━━━━━ Data provided ━━━━━
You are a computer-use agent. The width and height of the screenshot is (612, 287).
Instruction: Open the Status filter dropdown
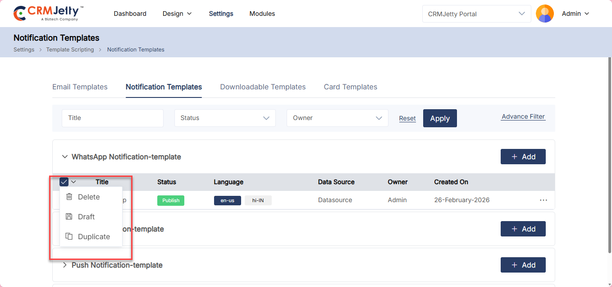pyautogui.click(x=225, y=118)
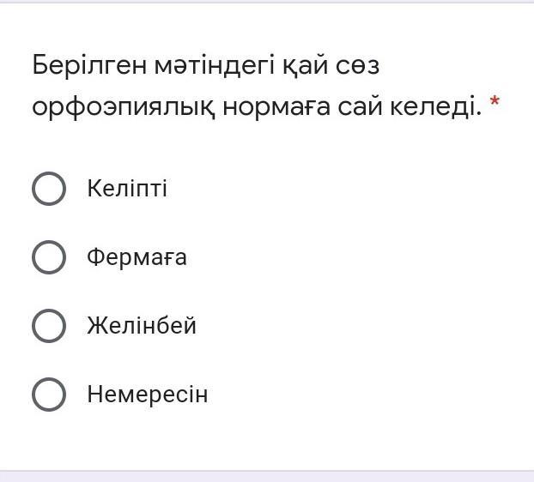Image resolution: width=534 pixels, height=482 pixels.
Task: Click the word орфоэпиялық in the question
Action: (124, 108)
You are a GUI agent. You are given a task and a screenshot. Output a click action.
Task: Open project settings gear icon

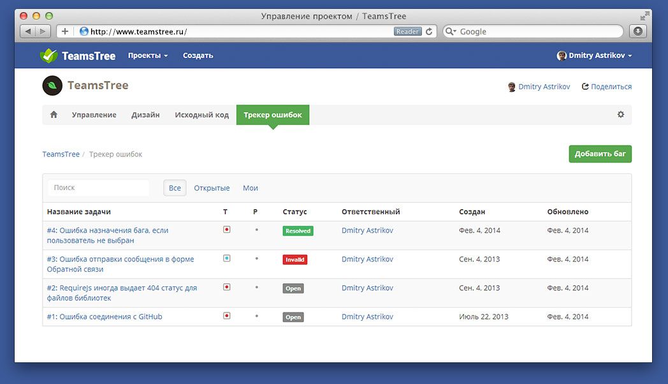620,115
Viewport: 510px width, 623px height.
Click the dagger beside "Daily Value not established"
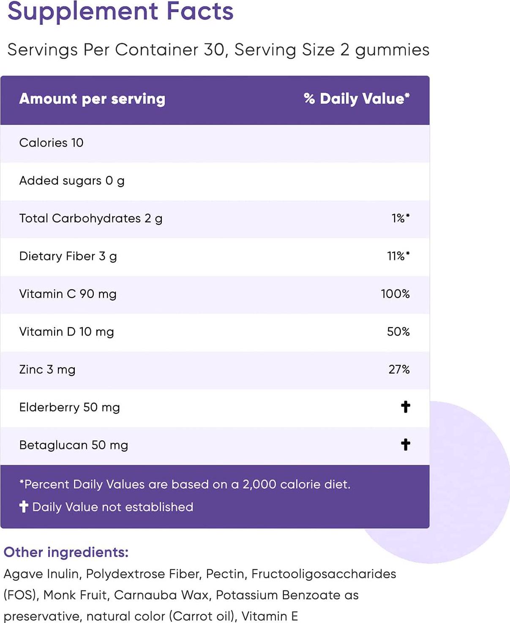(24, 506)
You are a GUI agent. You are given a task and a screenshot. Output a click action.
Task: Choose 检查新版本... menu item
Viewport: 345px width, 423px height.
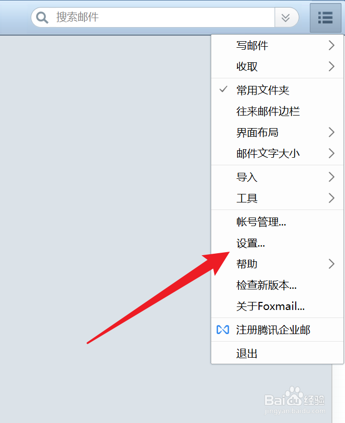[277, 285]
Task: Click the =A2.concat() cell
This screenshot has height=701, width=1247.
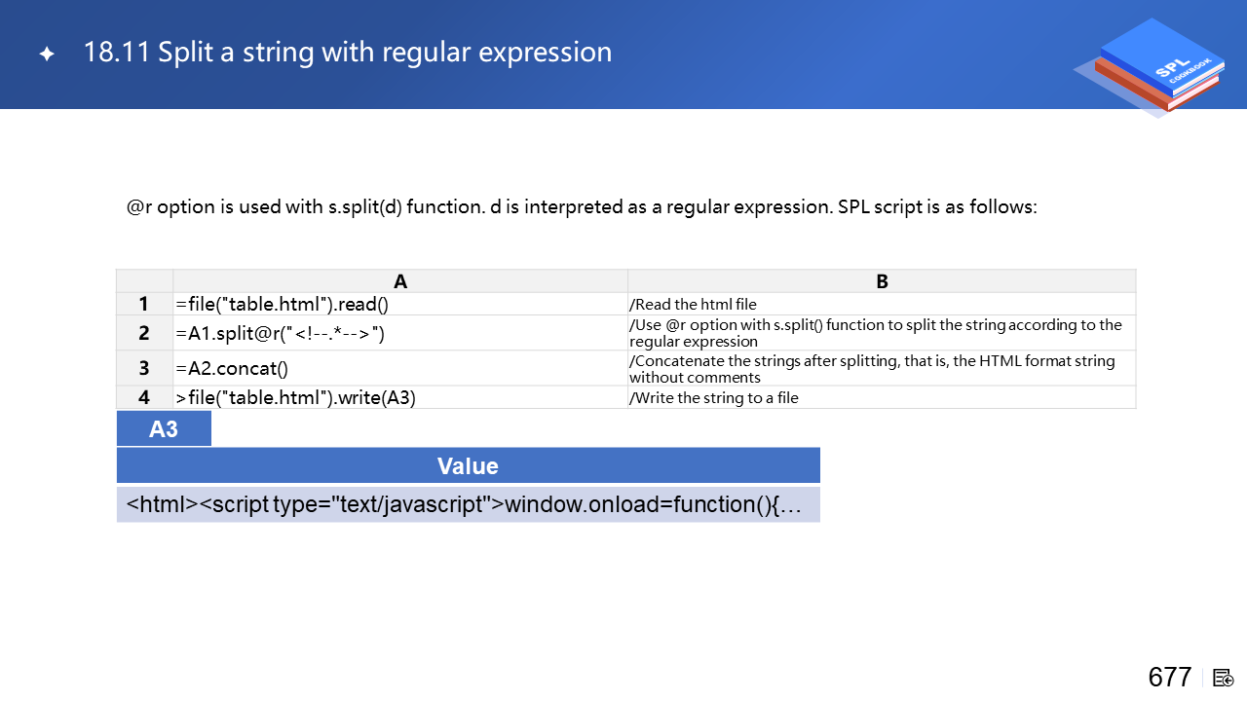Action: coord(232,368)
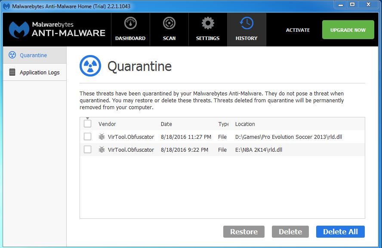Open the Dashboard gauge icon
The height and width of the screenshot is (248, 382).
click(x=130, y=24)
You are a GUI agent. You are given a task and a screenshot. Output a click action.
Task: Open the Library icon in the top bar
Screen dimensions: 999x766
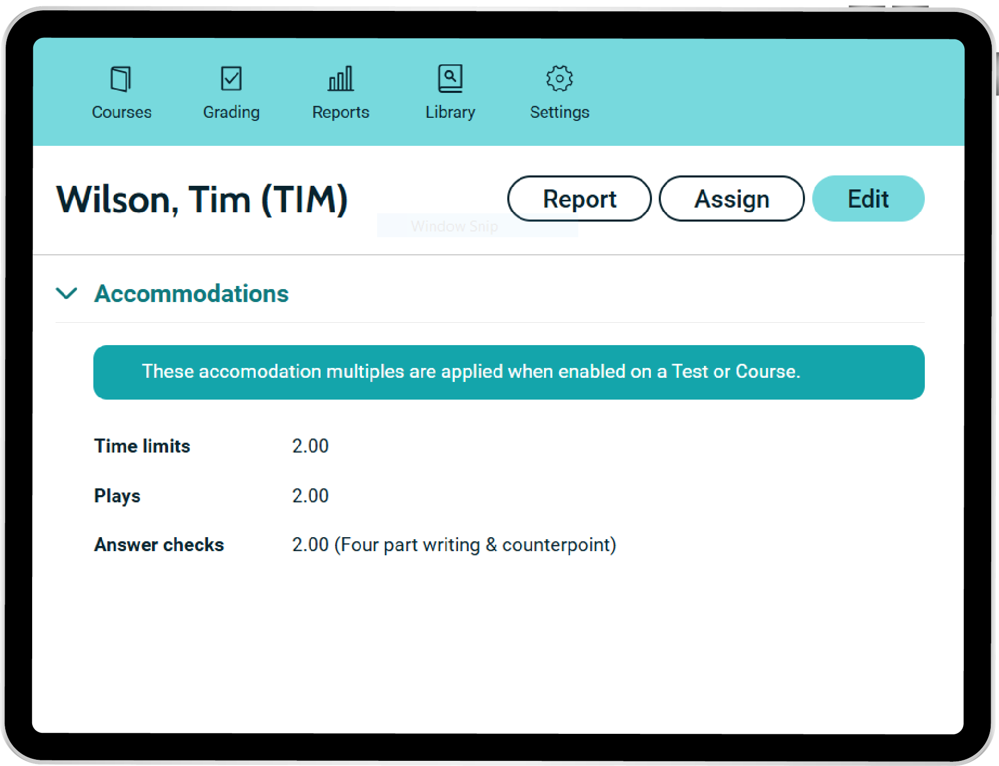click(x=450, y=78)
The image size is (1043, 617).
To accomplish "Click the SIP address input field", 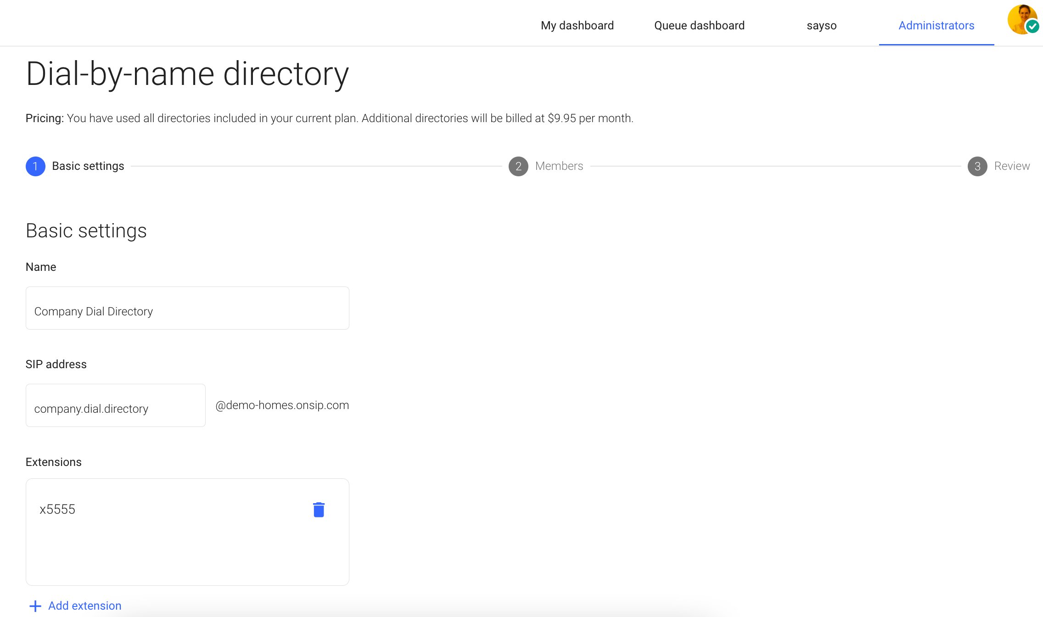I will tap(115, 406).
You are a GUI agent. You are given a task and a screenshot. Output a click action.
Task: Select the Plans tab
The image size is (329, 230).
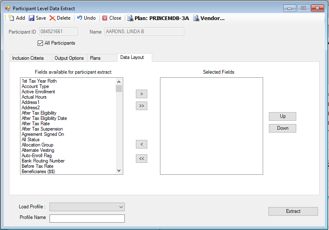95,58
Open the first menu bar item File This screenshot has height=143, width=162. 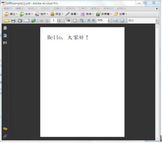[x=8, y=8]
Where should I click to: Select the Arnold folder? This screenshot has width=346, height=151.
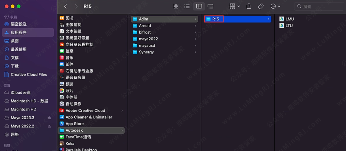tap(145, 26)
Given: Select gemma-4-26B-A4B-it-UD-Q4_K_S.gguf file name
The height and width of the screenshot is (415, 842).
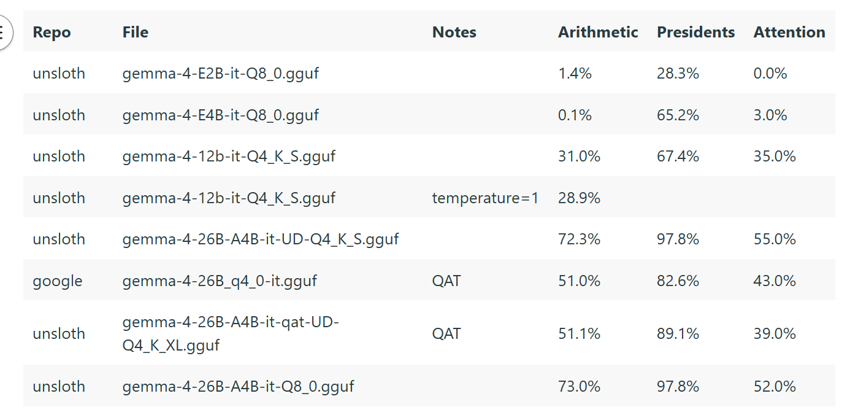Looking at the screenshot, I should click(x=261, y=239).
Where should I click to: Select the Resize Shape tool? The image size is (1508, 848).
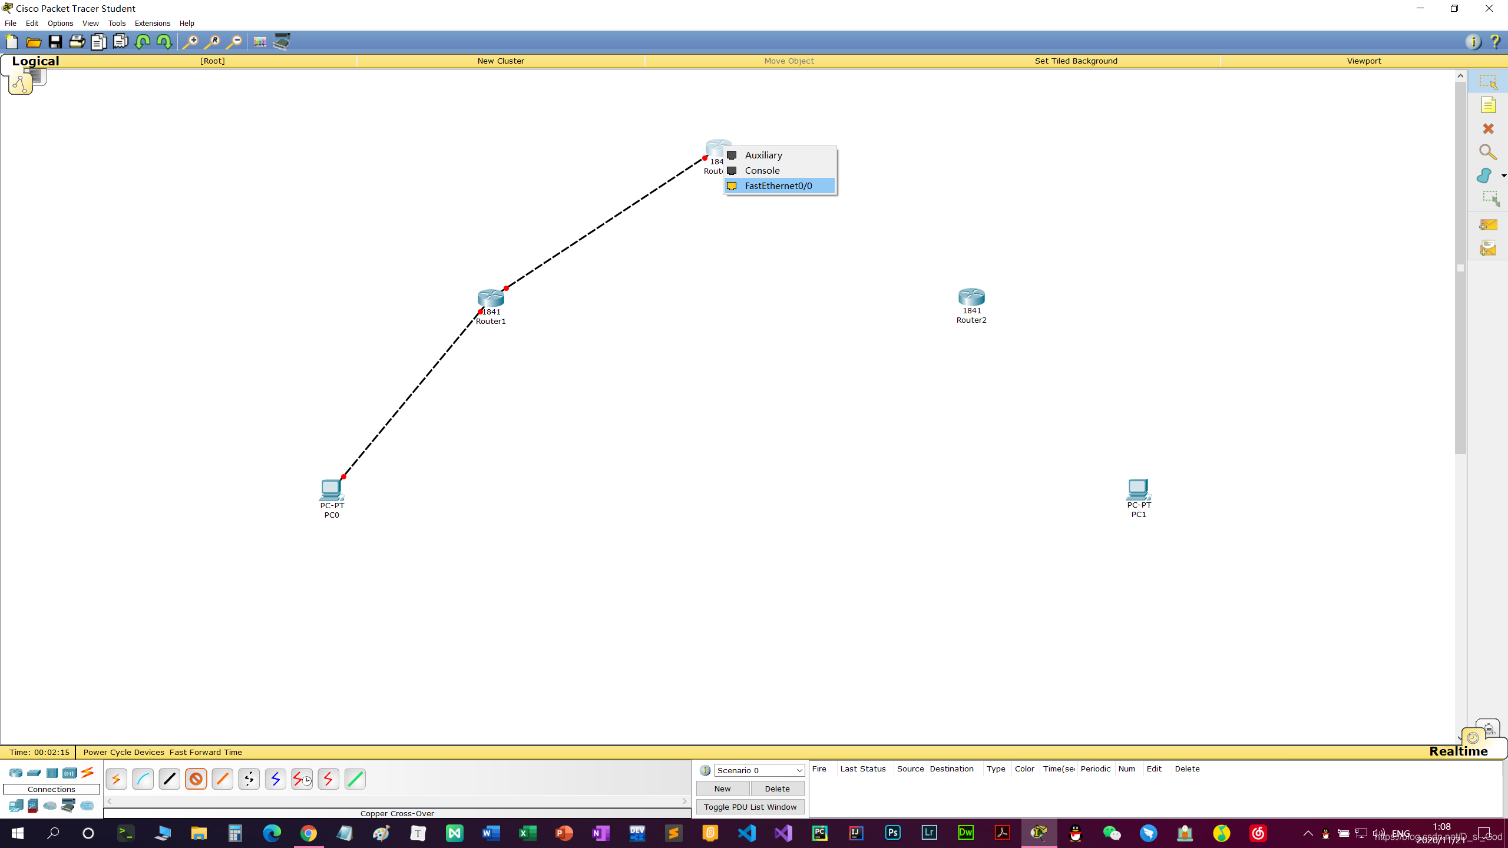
━━━━━
▶ [What to do]:
Rewrite the stretch of records from the line containing "Where should I click to: Select the Arnold" through the end of the records, changing "folder" to "directory" and leaving everything else untouched. Omit the pictures from your answer.

▶ [Written response]:
Where should I click to: Select the Arnold directory? This screenshot has width=346, height=151.
tap(145, 26)
Given: Select gemma-4-26B-A4B-it-UD-Q4_K_S.gguf file name
The height and width of the screenshot is (415, 842).
Looking at the screenshot, I should click(x=261, y=239).
Where should I click to: Select the Resize Shape tool? The image size is (1508, 848).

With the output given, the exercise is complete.